Rolling Stone article - November 3, 1994
New faces, Weezer
"Everybody in this band is sick all the time," says Weezer bassist Matt Sharp, as he, drummer Pat Wilson, and guitarist Brian Bell sit in a Hell's Kitchen macrobiotic restaurant. It's the day of their New York gig opening for Lush, and the band's enfant terrible—singer/songwriter Rivers Cuomo—is nowhere to be found. According to their manager, he's sick. "We're going to rip Rivers in this interview," Sharp says cheerfully, stabbing a vegetable bundle with a chopstick.

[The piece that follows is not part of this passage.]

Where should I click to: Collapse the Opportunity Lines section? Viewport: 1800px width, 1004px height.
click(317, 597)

If Beck is the slacker-sound god of the moment, then Weezer are the genre refined. On their debut album (produced by Ric Ocasek) the band shouts and rumbles through songs like "Undone - the Sweater Song" and "Buddy Holly" with the irreverent energy of the Beach Boys on mescaline.
Sharp, Wilson and Bell revel in the chance to air their delicate misery. "Rivers is the guy, and we do what he says," says Sharp, not unkindly. "I'm so happy, I'm going to quit today," says Wilson.

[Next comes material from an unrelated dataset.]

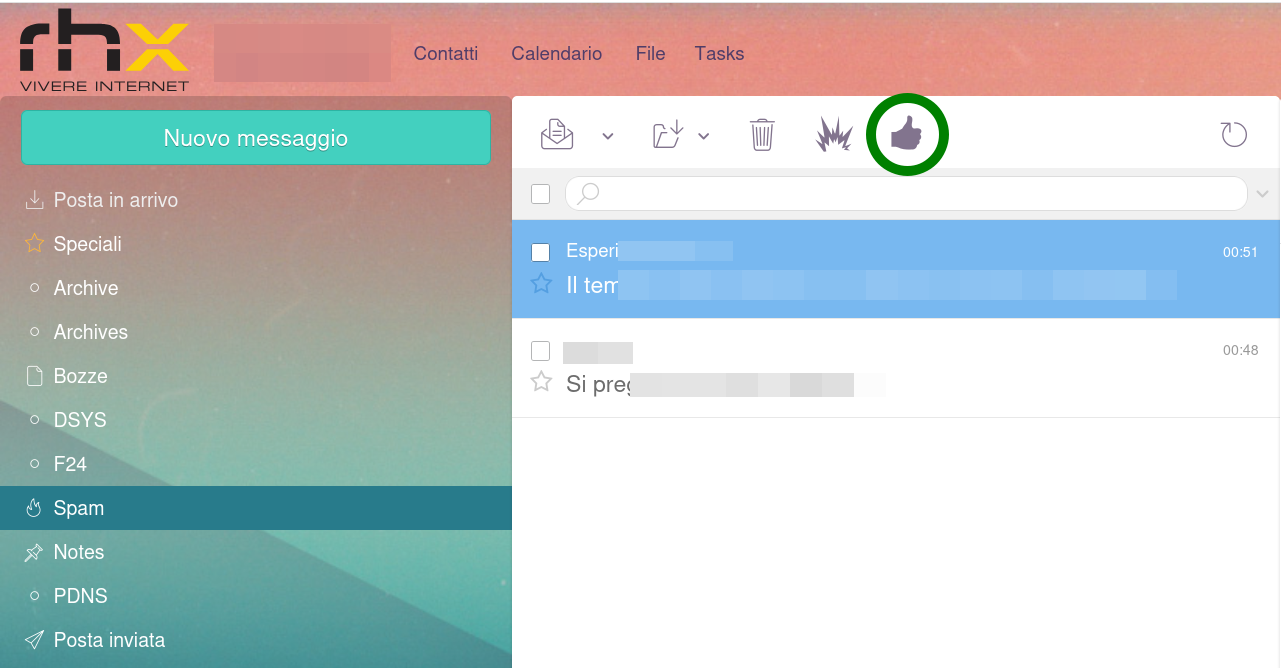The height and width of the screenshot is (668, 1281).
Task: Tick the checkbox of the second message
Action: [540, 351]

The trio expresses mock horror at the music biz, too - like the very idea of shooting an expensive video. But with the help of director Spike Jonze, the clip for "Undone - the Sweater Song," featuring an out-of-control herd of dogs, has become an MTV staple. "The dogs cost 10 grand," says Sharp with eerie satisfaction. "We make a video like Whitesnake would make a video."
Cuomo comes to surface a week later, calling from a Howard Johnson's and apologizing for his absence. "I was losing my mind that day," he says, "so I jogged for three hours around New York. That night we played - and it went great." An upbeat statement, considering that Cuomo's persona and lyrics are more sad than goofy. Weezer tread the dangerous line between gimmick and straightforward rock & roll: Anguished love songs like "The World Has Turned and Left Me Here" butt heads with half-assed Cuomo asides: "I look like Buddy Holly...and you're Mary Tyler Moore."
The son of massage therapists, the 23-year old Cuomo left his native Connecticut in 1990 and went to Los Angeles to be a rock star. "I failed, totally," he says. The subsequent success of Weezer seems lost on Cuomo. Looking five years down the line, he imagines grad school rather than alterna-rock sainthood. "I don't think what I do is original at all," Cuomo says wistfully. "It's more out of faithfulness to my adolescent dreams that I'm still doing this."